But it’s not just personal; he makes clear this is part of a fightback against losing the traditional privileges of their class: “Lucky is engaged in a struggle for the future of his line,” he tells other members of their set, chillingly. “The consequences of defeat are unthinkable.” Coming to the screen shortly after Eccleston’s brilliantly bloody-minded decision to skip the Doctor Who 50th birthday hoo-ha, it’s an intense reminder of this unpredictable actor’s insistence on trying to make his every performance count.
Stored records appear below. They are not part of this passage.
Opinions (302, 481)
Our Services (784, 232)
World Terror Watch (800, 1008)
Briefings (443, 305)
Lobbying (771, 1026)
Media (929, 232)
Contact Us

The punningly-titled STEPHEN HAWKING: A BRIEF HISTORY OF MINE is also about making time count. Given two or three years to live, in his 20s, the young scientist determined to use them to make his mark. Now 71, there’s a certain irony in wondering whether he would have achieved what he has – not just as a theoretical physicist, but as an international icon of mind over matter – without that diagnosis. “I was forced to travel through the universe in my mind,” he says, in that familiar computer-generated voice (an interesting sidenote is that Hawking has been offered more realistic voices, but chose to keep the one he’s recognised by).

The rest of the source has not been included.